Start of Records for the exercise

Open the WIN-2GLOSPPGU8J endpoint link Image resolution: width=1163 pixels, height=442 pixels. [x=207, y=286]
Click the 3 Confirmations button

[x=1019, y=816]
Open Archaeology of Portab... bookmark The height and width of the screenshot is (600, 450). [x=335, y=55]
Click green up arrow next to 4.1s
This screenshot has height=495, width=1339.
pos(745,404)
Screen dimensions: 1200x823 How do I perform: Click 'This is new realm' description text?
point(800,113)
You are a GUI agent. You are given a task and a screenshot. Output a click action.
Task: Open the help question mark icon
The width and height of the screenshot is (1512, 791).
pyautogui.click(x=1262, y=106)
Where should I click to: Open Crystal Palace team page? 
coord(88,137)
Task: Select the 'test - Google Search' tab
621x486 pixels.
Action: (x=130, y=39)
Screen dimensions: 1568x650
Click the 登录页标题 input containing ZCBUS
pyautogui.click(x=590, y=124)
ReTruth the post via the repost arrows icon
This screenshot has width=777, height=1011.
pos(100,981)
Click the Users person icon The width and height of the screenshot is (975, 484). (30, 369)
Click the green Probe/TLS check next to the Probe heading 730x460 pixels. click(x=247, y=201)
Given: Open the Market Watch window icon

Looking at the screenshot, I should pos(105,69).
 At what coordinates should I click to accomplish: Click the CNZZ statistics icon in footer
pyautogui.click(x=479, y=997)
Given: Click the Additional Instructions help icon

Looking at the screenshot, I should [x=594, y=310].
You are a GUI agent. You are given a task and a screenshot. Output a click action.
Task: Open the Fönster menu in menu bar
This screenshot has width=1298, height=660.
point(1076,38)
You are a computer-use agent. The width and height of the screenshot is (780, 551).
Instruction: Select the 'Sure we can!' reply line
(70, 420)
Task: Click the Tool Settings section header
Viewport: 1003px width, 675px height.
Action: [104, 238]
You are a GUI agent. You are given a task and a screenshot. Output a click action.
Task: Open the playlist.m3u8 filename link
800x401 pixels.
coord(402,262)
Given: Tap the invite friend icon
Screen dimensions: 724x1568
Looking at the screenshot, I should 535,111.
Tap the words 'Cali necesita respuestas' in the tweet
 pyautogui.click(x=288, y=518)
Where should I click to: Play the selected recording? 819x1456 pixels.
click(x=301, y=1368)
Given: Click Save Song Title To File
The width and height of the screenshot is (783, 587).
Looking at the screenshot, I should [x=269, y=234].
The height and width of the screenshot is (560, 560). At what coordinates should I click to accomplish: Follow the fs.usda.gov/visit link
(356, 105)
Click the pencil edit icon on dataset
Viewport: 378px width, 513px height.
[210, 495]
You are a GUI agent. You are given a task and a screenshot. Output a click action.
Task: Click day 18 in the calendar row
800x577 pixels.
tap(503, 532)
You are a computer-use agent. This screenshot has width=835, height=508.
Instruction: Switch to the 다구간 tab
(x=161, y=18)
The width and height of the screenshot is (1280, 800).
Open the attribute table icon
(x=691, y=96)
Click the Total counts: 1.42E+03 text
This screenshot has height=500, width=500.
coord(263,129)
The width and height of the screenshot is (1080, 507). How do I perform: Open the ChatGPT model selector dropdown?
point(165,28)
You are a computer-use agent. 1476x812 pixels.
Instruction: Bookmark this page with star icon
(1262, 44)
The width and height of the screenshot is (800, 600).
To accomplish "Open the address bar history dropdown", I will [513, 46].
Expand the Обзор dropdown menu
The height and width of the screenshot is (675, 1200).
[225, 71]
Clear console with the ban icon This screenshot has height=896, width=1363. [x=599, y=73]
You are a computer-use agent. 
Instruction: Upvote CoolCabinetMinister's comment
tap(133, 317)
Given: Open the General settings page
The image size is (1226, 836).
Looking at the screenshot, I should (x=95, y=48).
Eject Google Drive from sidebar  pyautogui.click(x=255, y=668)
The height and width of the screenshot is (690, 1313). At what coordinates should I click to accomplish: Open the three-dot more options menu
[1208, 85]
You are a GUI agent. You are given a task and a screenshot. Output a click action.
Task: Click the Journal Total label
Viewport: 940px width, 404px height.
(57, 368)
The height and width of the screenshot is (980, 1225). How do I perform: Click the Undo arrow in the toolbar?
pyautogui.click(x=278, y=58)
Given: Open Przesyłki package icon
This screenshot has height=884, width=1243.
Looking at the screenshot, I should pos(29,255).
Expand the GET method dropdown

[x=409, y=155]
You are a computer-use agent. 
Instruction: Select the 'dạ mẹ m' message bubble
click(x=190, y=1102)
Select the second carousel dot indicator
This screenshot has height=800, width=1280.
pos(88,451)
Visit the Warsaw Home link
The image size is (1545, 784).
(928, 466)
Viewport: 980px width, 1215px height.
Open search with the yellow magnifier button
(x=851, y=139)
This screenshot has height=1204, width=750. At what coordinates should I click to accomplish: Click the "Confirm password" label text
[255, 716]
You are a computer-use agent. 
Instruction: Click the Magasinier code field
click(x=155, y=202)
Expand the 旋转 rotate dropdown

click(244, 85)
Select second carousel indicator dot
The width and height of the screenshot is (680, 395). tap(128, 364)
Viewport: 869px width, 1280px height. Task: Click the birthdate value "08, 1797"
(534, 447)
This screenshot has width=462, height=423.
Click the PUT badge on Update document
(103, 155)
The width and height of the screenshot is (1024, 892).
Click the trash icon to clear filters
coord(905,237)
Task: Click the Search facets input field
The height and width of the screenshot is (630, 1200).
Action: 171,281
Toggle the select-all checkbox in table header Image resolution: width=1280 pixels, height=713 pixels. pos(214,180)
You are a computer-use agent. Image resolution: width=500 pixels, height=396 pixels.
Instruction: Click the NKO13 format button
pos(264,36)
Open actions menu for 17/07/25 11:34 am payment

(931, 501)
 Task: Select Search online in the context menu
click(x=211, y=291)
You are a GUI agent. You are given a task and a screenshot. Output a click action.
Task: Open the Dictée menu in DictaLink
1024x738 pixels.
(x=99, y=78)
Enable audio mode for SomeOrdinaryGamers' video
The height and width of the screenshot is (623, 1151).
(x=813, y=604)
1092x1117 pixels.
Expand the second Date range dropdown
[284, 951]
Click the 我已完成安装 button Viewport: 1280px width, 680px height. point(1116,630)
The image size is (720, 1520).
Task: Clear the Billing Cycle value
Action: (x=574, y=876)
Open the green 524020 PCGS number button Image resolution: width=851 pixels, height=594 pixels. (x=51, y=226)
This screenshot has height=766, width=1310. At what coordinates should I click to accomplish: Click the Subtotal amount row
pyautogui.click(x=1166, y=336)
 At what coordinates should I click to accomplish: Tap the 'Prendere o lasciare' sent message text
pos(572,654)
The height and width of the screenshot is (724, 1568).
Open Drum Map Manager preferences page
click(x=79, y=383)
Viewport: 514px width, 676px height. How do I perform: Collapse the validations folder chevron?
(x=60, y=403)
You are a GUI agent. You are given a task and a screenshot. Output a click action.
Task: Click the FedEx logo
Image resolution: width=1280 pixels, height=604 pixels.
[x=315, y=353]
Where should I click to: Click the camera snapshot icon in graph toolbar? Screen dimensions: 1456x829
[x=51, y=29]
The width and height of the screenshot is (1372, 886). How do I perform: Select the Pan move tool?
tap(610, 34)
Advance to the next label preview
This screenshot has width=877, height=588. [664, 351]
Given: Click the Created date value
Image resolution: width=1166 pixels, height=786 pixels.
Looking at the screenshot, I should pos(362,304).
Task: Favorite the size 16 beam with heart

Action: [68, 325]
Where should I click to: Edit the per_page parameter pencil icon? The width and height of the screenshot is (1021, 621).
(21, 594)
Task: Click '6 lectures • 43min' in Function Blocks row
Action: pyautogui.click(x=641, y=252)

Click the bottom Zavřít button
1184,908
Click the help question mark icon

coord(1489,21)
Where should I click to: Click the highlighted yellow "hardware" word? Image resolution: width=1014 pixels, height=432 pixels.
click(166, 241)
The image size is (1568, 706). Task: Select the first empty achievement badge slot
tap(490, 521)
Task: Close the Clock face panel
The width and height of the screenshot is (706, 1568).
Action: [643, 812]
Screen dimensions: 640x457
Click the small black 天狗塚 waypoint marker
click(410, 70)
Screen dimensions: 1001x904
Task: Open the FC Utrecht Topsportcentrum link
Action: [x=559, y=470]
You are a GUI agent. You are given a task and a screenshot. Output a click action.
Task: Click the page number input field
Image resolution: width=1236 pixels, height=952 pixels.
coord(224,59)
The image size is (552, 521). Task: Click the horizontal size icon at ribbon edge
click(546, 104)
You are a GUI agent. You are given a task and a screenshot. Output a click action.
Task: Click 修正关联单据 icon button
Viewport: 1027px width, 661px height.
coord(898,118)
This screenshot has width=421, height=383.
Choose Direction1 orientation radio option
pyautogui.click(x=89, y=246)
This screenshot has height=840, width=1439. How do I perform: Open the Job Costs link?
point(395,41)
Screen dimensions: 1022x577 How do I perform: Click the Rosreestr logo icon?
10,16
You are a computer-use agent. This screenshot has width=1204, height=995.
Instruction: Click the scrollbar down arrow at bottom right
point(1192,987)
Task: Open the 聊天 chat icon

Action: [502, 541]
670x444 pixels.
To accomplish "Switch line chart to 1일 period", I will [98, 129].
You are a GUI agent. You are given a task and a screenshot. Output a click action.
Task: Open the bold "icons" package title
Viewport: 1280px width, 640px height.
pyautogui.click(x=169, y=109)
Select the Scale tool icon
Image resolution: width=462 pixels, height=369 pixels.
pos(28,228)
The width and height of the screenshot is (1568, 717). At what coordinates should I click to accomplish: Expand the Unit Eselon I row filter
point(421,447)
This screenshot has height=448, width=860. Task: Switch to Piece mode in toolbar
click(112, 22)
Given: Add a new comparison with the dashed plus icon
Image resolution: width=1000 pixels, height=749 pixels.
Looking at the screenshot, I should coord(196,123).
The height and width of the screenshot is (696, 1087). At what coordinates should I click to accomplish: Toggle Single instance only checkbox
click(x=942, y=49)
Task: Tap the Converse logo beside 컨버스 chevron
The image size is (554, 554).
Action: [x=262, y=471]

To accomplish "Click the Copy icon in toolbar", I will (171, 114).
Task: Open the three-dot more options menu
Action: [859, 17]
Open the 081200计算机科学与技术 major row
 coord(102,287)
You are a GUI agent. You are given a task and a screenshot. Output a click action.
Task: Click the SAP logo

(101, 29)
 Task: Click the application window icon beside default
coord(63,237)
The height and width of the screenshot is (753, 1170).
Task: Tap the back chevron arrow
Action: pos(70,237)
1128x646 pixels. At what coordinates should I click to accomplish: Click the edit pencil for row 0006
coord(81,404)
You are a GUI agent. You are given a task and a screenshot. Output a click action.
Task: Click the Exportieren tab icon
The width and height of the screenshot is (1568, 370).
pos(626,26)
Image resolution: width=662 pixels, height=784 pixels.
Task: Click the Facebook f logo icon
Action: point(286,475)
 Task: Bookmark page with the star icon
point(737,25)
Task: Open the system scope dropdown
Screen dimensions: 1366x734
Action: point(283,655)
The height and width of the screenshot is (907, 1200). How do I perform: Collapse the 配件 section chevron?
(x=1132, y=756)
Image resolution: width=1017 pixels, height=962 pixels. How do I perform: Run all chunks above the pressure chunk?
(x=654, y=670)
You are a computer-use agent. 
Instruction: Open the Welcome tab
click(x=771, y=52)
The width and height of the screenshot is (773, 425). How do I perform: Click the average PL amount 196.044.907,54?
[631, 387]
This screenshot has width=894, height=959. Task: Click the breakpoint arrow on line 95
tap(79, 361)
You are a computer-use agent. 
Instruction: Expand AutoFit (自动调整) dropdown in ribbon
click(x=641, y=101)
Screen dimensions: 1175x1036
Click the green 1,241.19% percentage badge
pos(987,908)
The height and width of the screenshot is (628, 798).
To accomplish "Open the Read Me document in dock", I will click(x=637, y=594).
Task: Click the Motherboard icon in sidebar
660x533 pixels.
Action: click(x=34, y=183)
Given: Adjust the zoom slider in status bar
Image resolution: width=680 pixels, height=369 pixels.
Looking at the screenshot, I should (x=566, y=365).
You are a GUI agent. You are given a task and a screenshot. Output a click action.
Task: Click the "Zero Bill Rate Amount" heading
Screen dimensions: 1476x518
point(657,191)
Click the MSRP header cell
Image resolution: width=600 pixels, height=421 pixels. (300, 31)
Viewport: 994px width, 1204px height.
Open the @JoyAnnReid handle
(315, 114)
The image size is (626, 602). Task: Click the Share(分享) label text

End of Records for the exercise

** Task requirements **
Word for word, please print every line from the beginning of the records to the line bearing "Open Archaeology of", counting both ends and stopping there.

** Result of this task **
Open the WIN-2GLOSPPGU8J endpoint link Image resolution: width=1163 pixels, height=442 pixels. [x=207, y=286]
Click the 3 Confirmations button

[x=1019, y=816]
Open Archaeology of Portab... bookmark The height and width of the screenshot is (600, 450). [x=335, y=55]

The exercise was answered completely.